As a regular practice, I collect links and share them across Elder Research’s Slack during the week. Here are a few worth highlighting this week.
AI ambivalence
This is how I feel using gen-AI: like a babysitter. It spits out reams of code, I read through it and try to spot the bugs, and then we repeat. Although of course, as Cory Doctorow points out, the temptation is to not even try to spot the bugs, and instead just let your eyes glaze over and let the machine do the thinking for you – the full dream of vibe coding.
…
Really, that’s my current state: ambivalence. I acknowledge that these tools are incredibly powerful, I’ve even started incorporating them into my work in certain limited ways (low-stakes code like POCs and unit tests seem like an ideal use case), but I absolutely hate them.
…
[M]aybe my best bet is to continue to zig while others are zagging, and to try to keep my coding skills sharp while everyone else is “vibe coding” a monstrosity that I will have to debug when it crashes in production someday.

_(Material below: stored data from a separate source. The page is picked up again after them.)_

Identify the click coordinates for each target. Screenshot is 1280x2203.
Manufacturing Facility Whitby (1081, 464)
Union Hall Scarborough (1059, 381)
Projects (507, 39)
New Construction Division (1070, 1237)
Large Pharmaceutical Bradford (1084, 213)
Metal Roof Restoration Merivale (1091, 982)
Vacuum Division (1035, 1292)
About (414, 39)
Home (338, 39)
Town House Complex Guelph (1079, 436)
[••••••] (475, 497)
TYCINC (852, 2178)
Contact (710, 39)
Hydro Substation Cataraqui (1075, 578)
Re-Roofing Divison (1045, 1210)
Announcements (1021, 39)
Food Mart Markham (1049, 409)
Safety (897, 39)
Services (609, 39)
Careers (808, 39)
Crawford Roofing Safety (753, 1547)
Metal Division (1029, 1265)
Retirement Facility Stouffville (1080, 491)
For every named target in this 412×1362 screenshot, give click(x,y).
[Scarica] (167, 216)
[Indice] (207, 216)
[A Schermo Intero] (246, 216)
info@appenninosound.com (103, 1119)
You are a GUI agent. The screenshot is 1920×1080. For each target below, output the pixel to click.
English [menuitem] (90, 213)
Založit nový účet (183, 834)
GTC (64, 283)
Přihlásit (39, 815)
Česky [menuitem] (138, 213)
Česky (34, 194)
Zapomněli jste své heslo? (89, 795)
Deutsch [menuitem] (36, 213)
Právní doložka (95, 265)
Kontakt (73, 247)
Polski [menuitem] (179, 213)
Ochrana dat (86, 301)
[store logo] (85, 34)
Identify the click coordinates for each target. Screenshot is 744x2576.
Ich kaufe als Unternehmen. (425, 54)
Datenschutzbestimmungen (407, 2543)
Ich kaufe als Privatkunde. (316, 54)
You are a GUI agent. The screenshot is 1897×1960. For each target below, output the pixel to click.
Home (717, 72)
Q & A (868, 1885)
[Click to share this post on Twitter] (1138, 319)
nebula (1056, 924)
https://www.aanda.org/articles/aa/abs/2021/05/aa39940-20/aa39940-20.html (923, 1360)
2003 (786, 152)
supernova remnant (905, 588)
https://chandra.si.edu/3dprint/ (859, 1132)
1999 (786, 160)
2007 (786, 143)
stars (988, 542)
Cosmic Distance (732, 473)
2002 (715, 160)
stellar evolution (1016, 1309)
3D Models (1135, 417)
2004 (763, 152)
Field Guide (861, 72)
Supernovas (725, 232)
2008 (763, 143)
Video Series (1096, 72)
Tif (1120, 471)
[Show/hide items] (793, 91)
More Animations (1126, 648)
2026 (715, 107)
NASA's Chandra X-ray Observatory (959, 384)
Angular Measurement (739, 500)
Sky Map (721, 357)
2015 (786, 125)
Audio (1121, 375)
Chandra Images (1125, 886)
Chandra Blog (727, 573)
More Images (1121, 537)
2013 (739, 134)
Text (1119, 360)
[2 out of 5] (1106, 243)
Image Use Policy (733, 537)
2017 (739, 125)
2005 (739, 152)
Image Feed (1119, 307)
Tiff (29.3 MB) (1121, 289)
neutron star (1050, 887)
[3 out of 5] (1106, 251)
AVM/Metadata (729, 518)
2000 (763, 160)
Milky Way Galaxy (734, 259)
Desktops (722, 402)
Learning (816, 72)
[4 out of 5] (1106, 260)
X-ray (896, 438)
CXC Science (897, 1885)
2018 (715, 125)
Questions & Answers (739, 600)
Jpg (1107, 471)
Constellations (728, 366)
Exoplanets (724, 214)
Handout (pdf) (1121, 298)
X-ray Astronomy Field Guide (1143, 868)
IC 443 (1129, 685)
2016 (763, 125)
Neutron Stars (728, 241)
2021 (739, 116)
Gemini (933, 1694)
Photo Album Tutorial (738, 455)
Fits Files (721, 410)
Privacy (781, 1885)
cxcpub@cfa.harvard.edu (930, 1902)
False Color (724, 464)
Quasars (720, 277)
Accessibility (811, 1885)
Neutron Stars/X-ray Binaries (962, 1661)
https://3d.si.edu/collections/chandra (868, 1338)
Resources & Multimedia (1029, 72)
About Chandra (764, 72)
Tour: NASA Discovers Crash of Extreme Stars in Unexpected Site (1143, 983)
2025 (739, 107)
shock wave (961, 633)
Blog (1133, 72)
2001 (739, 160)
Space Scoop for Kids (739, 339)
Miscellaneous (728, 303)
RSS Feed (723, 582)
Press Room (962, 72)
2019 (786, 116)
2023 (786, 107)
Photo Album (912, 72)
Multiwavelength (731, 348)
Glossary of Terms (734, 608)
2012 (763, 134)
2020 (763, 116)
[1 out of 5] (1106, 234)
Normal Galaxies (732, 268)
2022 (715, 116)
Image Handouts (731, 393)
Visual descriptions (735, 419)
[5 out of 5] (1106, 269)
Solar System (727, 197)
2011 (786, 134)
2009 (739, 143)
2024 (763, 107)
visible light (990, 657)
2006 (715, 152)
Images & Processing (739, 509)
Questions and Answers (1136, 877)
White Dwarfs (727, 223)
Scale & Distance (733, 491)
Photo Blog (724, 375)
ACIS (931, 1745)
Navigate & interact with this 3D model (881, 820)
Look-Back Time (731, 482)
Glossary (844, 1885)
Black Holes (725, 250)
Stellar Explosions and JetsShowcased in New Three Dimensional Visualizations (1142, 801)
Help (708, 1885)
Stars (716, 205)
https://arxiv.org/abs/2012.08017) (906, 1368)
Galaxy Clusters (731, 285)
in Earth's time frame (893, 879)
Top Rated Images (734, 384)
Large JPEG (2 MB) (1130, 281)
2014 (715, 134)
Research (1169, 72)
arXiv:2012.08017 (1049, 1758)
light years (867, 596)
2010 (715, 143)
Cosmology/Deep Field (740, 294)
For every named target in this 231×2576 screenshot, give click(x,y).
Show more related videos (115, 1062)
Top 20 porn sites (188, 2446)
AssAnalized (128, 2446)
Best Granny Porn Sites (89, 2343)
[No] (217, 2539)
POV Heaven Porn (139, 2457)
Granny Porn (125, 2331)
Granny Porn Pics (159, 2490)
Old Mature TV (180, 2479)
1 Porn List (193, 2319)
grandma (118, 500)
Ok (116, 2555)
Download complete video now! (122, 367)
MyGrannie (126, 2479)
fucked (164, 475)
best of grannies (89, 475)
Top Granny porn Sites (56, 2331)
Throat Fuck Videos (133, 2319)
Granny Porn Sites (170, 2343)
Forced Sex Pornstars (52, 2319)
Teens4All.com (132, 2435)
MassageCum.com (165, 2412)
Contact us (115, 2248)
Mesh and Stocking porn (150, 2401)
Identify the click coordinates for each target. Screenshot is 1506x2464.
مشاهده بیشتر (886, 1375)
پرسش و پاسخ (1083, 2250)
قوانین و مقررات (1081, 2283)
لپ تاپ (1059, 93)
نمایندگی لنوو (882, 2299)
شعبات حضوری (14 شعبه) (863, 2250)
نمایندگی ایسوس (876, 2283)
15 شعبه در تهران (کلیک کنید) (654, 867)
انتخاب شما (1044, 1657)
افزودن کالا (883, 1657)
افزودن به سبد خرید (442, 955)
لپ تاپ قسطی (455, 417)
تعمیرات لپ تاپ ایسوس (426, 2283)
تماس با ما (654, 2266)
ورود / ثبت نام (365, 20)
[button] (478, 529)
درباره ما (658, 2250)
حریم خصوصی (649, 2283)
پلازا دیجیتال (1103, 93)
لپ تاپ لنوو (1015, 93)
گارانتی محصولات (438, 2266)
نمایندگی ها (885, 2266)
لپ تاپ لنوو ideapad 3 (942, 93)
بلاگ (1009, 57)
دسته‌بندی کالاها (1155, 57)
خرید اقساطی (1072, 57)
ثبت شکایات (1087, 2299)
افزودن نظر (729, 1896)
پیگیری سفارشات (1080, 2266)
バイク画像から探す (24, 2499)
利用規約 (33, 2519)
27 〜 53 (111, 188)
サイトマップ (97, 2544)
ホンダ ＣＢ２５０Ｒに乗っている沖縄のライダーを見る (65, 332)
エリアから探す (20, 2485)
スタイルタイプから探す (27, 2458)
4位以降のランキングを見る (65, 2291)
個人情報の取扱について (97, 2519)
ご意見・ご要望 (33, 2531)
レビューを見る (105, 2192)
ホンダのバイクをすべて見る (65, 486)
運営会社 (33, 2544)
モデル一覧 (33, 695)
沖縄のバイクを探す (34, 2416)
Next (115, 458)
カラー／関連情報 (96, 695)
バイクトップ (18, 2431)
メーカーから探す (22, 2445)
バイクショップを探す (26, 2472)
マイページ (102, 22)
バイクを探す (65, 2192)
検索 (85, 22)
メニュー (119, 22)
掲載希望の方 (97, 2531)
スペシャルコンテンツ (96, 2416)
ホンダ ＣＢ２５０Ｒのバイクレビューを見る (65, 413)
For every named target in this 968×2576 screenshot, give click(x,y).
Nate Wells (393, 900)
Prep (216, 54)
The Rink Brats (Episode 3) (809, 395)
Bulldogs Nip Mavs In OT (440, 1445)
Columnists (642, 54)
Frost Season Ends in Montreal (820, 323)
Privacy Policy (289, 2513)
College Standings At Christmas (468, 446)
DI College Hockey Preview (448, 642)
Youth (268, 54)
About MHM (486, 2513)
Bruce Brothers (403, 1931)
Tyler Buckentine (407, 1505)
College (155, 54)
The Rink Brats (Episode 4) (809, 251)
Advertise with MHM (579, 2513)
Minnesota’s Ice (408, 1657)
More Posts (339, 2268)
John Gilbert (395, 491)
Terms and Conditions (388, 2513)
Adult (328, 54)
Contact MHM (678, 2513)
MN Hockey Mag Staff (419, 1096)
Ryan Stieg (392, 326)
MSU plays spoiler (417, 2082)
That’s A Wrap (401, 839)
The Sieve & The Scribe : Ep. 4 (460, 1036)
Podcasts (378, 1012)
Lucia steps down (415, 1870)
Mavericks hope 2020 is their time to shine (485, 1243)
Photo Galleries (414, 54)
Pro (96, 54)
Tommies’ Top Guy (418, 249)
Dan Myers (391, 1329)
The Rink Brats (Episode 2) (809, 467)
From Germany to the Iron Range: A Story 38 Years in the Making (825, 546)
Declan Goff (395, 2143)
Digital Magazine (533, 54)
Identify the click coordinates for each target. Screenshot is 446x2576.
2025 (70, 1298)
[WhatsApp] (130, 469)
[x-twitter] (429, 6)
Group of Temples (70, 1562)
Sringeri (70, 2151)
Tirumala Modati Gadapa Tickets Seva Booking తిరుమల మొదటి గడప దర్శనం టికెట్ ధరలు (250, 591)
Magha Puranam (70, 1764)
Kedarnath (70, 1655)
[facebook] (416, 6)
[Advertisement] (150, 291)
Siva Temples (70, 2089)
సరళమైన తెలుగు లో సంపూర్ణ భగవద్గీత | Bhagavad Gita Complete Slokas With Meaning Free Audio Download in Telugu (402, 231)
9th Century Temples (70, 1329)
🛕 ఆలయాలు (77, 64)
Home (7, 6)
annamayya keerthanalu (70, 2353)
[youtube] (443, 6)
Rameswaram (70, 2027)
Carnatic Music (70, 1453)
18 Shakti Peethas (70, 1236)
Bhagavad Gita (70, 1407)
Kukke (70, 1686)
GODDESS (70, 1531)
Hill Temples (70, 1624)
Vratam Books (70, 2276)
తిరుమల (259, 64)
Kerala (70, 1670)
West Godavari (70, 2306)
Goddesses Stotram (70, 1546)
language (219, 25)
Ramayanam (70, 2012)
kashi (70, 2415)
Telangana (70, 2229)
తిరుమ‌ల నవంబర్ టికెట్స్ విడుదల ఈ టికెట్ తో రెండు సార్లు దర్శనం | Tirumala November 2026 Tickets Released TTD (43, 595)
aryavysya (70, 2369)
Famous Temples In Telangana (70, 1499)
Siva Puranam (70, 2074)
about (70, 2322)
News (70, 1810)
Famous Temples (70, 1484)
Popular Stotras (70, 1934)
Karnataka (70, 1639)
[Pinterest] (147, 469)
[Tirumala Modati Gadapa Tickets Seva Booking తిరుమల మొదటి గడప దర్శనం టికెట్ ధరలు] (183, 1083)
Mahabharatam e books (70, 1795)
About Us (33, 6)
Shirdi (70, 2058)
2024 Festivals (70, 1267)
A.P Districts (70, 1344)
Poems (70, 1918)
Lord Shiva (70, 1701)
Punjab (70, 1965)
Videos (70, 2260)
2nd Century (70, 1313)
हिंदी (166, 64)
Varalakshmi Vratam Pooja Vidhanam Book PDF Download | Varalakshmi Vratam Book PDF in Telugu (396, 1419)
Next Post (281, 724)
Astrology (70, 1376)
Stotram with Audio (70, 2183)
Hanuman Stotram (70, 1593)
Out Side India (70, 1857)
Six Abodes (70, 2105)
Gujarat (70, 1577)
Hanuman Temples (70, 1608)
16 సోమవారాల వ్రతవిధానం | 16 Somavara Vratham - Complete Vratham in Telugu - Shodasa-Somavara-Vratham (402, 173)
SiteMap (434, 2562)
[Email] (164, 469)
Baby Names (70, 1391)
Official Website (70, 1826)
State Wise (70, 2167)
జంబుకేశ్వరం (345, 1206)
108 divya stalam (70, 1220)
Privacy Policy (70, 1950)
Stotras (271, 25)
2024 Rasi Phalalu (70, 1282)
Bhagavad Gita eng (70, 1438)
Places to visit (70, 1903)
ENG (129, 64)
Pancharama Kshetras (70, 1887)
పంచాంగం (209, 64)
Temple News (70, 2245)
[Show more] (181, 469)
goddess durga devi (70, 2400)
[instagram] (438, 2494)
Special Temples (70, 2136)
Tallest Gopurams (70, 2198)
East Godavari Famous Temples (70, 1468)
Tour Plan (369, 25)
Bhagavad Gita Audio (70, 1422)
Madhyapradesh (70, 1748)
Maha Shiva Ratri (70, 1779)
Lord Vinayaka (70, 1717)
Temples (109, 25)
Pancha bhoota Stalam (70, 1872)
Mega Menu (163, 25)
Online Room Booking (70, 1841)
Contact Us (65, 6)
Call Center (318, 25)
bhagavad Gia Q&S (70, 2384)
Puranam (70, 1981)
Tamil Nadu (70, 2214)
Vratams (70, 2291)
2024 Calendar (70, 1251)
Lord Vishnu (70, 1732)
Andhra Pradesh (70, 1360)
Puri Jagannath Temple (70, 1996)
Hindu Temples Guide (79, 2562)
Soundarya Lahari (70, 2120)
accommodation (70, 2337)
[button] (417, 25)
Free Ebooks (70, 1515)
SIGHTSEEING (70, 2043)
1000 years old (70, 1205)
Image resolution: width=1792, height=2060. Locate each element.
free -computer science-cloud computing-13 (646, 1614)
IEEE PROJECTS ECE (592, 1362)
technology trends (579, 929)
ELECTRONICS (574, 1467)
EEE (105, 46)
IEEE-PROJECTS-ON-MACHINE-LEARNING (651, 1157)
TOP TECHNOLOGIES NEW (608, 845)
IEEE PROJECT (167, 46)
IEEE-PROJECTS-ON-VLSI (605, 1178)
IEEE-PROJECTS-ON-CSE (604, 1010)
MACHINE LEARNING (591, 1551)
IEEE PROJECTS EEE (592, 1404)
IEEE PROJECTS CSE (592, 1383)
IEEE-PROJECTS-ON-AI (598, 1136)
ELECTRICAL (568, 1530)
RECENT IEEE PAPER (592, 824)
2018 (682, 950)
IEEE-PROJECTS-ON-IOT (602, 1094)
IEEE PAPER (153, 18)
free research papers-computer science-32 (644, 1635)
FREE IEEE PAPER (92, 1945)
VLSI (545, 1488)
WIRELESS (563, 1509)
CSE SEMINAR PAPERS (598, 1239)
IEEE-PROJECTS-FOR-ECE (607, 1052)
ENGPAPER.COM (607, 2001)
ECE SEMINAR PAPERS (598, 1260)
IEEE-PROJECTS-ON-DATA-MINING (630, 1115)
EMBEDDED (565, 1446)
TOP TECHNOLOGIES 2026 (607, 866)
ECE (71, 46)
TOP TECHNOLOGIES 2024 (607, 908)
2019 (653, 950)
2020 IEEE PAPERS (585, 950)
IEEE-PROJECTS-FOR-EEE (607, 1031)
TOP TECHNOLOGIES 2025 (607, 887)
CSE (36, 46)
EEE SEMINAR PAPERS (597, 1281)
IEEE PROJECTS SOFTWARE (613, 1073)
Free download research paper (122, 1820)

I’m glad articulate people exist in the world. Noah comes awfully close to capturing how I feel as well; I’ve been using the work “ambivalent” for a bit, too. Of course lots of people don’t feel this way at all, but it’s worth processing all the same.
All models are wrong
We often hear the George Box quote that “all models are wrong.” I hadn’t heard this one, though, quoted by [Danielle Navarro]:
Since all models are wrong the scientist must be alert to what is importantly wrong. It is inappropriate to be concerned about mice when there are tigers abroad.
I guess it’s from the same paper, too!
xan
, the CSV magician
A fun, and odd, new tool from
SciencesPo’s médialab that make it
easy(ish) to work with CSVs from the command line. It also
includes a bunch of ASCII charting capabilities from right in the
Terminal. Reminds me of tv
,
in a good way.

AI in the enterprise isn’t doing so hot
David Gerard writes, summarizing an S&P Global Market Intelligence survey:
AI in the enterprise is failing faster than last year — even as more companies try it out. 60% of companies that S&P spoke to say they “invest” in AI by getting into generative AI. Which usually means subscriptions to LLMs.
But so far in 2025, 46% of the surveyed companies have thrown out their AI proofs-of-concept and 42% have abandoned most of their AI initiatives — complete failure. The abandonment rate in 2024 was 17%.
Something I’m keeping an eye on in my own work.
April Fools check-in
April 1st happened this week, so let’s check in on that random jokey blog post my boss suggested we write eight years ago:

As of now, it’s the most cited thing I’ve ever written. And it was a joke. Take that, Evan.